Did Hillary Clinton give Republicans a gift during her trip to India? Josh Hawley wants to be the first to find out, as The Hill reported yesterday from its sneak peek at his new web ad. The Republican challenger to Sen. Claire McCaskill wants all Missouri voters to remember her close ties to Hillary, and what the woman that McCaskill endorsed so enthusiastically thinks about them:

“In Claire McCaskill’s America…Hillary is the president. Senator McCaskill led the Hillary coalition. And what does Hillary Clinton think about us?” the ad reads, pivoting to Clinton’s remarks.

“If you look at the map of the United States, there’s all that red in the middle where Trump won,” Clinton says in video of her recent remarks at a conference in India.

“I won the places that are optimistic, diverse, dynamic, moving forward. And his whole campaign, ‘Make America Great Again,’ was looking backwards,” she adds.

“You didn’t like black people getting rights, you don’t like women, you know, getting jobs. You don’t want, you know, to see that Indian-American succeeding more than you are. Whatever your problem is … working for a woman now, you don’t like it. Whatever the reason was, he stirred that up.”

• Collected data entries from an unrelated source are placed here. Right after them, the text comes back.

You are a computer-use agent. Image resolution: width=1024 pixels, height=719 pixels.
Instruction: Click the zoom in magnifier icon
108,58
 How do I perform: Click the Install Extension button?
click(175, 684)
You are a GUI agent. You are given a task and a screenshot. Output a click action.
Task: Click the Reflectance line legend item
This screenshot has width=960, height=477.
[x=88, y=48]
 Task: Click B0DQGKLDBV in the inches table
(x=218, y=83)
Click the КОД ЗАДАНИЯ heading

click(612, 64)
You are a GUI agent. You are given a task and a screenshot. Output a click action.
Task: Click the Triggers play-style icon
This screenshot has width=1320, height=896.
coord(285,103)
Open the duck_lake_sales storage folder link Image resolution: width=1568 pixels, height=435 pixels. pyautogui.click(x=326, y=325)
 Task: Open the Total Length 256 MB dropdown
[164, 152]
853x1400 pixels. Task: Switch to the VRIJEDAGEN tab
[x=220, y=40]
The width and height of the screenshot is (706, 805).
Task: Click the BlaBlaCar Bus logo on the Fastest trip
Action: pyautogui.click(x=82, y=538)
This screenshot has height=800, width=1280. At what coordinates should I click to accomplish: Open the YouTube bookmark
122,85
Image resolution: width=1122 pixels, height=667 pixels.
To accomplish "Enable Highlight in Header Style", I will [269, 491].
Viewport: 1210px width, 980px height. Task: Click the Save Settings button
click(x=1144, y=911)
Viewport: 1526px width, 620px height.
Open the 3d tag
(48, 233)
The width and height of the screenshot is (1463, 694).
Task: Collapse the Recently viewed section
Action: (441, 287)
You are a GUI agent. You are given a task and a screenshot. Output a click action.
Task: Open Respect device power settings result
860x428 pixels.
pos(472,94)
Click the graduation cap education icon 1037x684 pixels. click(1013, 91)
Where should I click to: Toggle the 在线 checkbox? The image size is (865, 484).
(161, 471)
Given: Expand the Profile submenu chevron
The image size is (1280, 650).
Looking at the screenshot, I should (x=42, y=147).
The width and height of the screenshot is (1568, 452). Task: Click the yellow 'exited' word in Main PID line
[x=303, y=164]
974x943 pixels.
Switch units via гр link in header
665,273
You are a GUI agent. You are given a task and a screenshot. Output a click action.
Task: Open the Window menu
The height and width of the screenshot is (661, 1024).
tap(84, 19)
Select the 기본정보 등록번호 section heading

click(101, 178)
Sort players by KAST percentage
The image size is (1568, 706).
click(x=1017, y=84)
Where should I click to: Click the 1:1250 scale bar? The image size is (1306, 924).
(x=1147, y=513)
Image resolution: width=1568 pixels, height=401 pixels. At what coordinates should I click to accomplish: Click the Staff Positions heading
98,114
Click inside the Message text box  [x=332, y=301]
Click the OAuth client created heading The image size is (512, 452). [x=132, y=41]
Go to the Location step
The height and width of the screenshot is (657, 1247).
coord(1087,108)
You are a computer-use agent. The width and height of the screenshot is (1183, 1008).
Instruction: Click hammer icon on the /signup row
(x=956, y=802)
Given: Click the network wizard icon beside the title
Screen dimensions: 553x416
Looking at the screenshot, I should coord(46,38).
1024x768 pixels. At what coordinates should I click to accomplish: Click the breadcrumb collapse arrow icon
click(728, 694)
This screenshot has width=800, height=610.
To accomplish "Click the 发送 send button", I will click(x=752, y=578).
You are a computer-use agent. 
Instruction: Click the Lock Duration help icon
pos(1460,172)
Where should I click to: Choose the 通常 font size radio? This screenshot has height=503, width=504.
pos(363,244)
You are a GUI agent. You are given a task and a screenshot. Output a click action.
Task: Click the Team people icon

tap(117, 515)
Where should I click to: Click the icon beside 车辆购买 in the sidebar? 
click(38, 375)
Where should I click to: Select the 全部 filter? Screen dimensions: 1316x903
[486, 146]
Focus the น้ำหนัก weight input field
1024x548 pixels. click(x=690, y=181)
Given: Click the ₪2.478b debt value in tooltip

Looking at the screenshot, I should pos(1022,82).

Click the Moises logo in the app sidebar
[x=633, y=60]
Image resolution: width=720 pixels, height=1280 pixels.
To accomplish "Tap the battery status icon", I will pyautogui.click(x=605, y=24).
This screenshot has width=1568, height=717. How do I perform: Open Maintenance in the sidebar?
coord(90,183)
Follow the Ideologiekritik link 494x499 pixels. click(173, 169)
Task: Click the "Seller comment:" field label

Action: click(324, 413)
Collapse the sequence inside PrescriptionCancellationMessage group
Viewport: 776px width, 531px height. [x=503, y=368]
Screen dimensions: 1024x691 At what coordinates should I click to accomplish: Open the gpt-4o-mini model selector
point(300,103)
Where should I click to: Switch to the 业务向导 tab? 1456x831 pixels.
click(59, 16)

The ad then ends with more text, telling voters, “This is what Claire McCaskill and her ‘president’ think of you.”

Last week, McCaskill tried distancing herself from Hillary’s remarks. “Those are kind of fighting words for me, because I’m partial to Missouri voters … I don’t think that’s the way you should talk about any voter, especially ones in my state.” Reportedly, she told another outlet that “you’re killing me” by asking about Hillary’s remarks.

That has to sting, but for how long? It’s an effective ad in the sense that it personalizes the remarks from the party leader of 2016 and ties them to McCaskill. However, this looks more like something one would drop in the final days of a campaign rather than months ahead of the vote. It packs an emotional punch, but it’s also an indirect emotional punch. Hillary Clinton won’t be on the ballot in 2018 and probably won’t ever be on a ballot again, especially after these remarks. McCaskill’s endorsement of Hillary is fair game so it’s not a cheap shot at all, but it may not have quite as much staying power as, say, framing the election around the leadership of Nancy Pelosi and Chuck Schumer, the latter of whom McCaskill enables in real time.

Still, expect to see this cut into 30- and 60-second TV spots at some time, probably more in October. And don’t think for one of those seconds that campaigns aren’t cutting ads on Hillary’s remarks in places like North Dakota, West Virginia, Florida, Ohio, Wisconsin, Pennsylvania, and so on.